Rows →
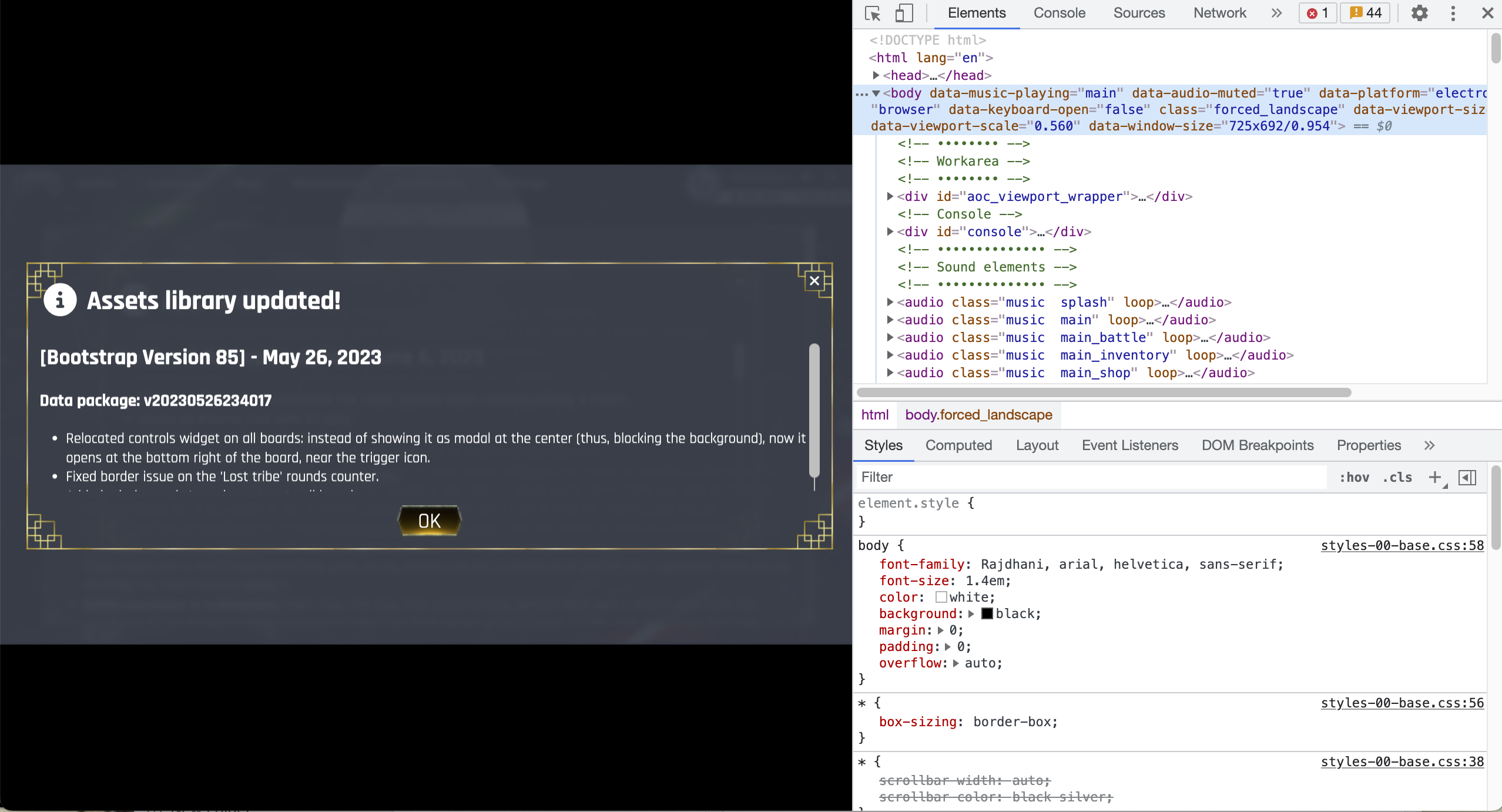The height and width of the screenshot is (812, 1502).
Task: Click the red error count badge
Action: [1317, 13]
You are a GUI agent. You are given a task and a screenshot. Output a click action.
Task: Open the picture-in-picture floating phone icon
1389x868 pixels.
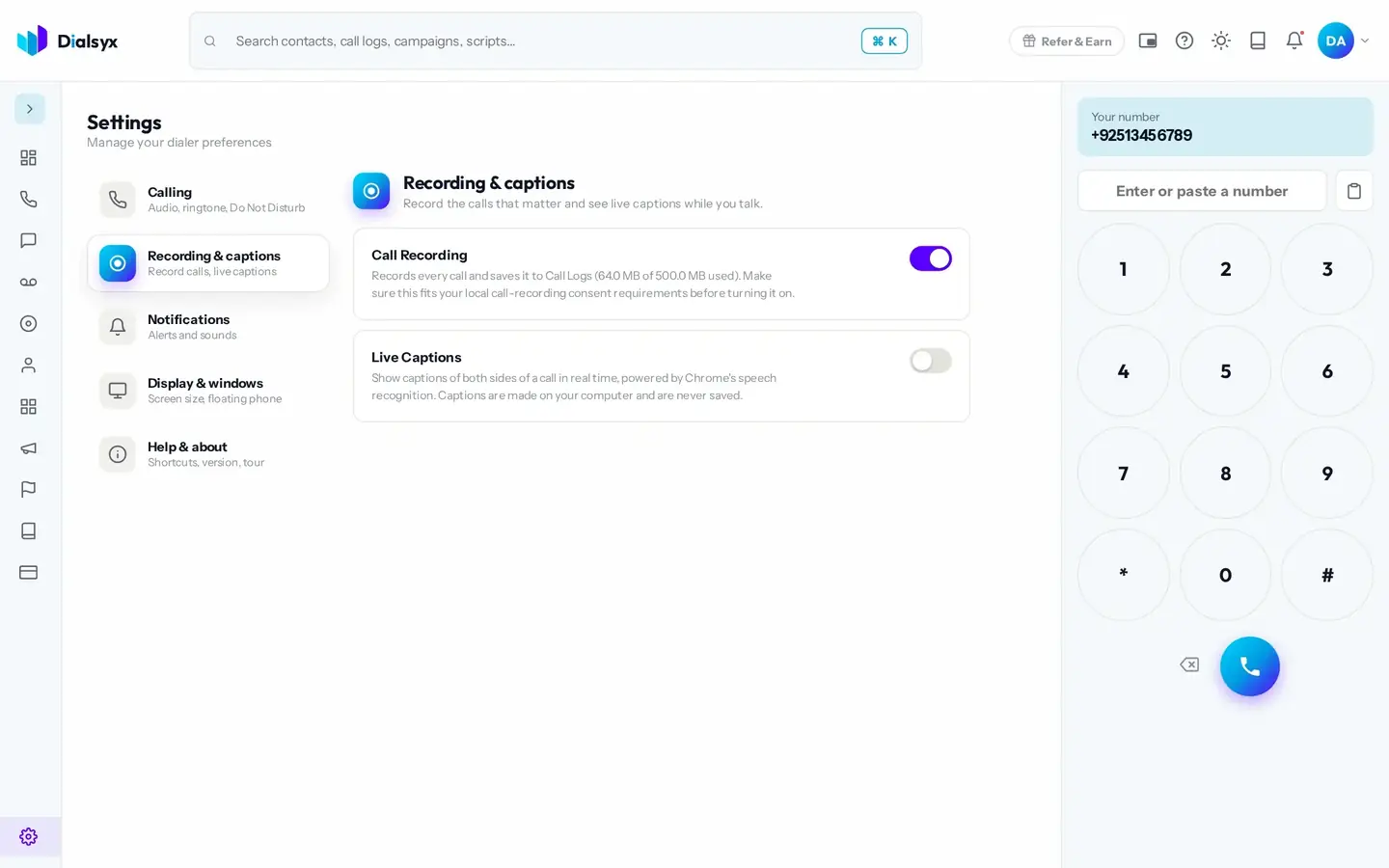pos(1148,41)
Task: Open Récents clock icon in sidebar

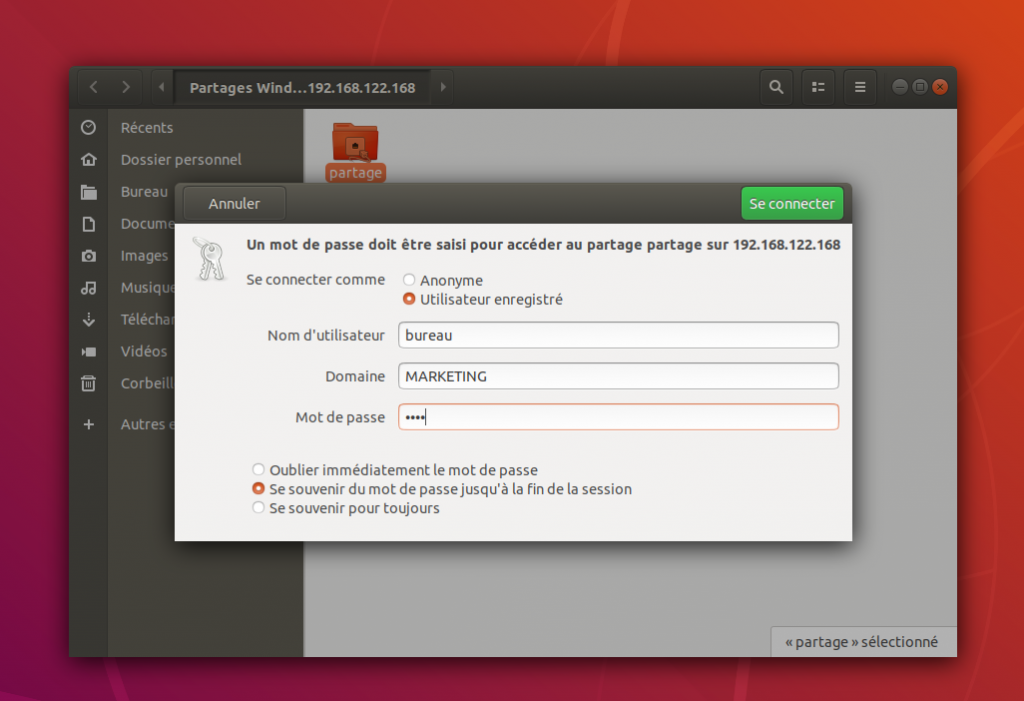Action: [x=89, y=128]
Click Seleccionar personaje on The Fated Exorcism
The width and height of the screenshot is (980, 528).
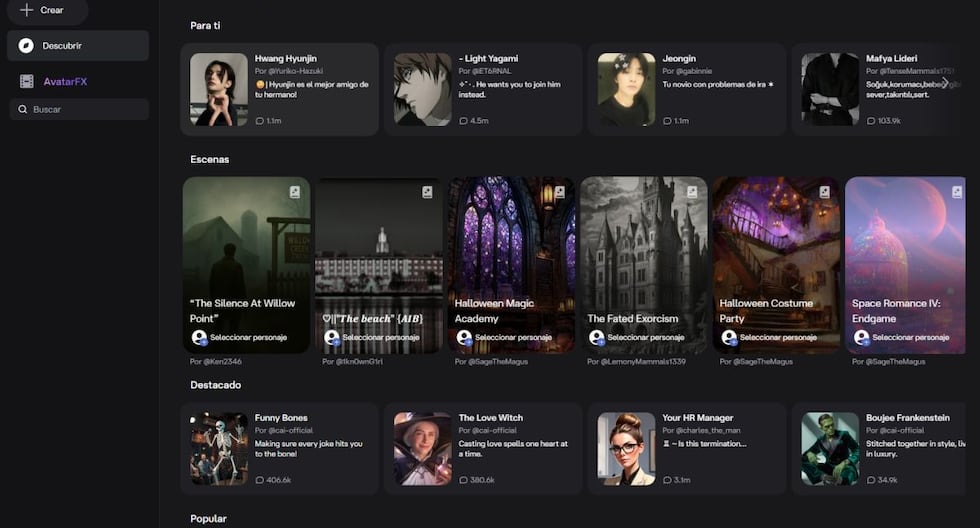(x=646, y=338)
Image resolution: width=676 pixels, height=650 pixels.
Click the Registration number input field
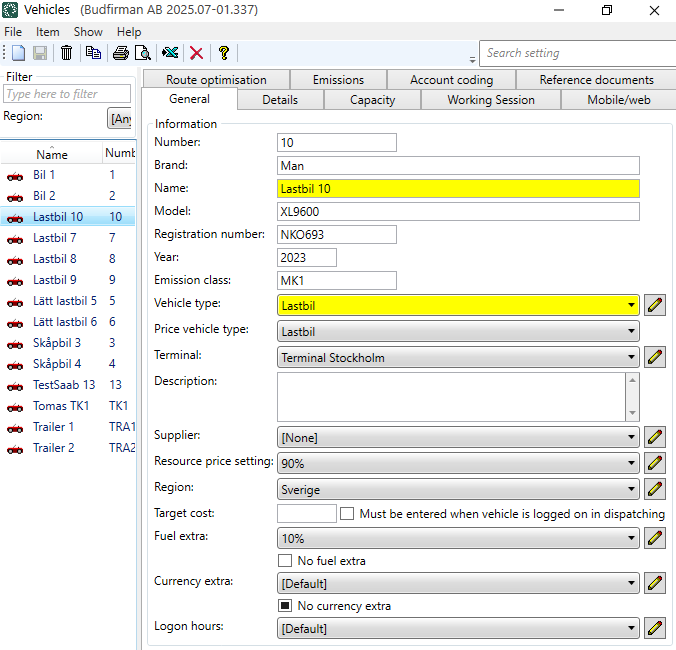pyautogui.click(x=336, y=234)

What you have to do →
Retype every line above word for word, leaving the pictures out.

Exercise answer →
The height and width of the screenshot is (812, 1502).
Task: Click the red error count badge
Action: [1317, 13]
You are a GUI agent. You are given a task and a screenshot. Output a click action.
Task: Open the picture-in-picture floating phone icon
1389x868 pixels.
pos(1148,41)
Task: Open Récents clock icon in sidebar

Action: [x=89, y=128]
Click Seleccionar personaje on The Fated Exorcism
The width and height of the screenshot is (980, 528).
(x=646, y=338)
Image resolution: width=676 pixels, height=650 pixels.
Click the Registration number input field
pyautogui.click(x=336, y=234)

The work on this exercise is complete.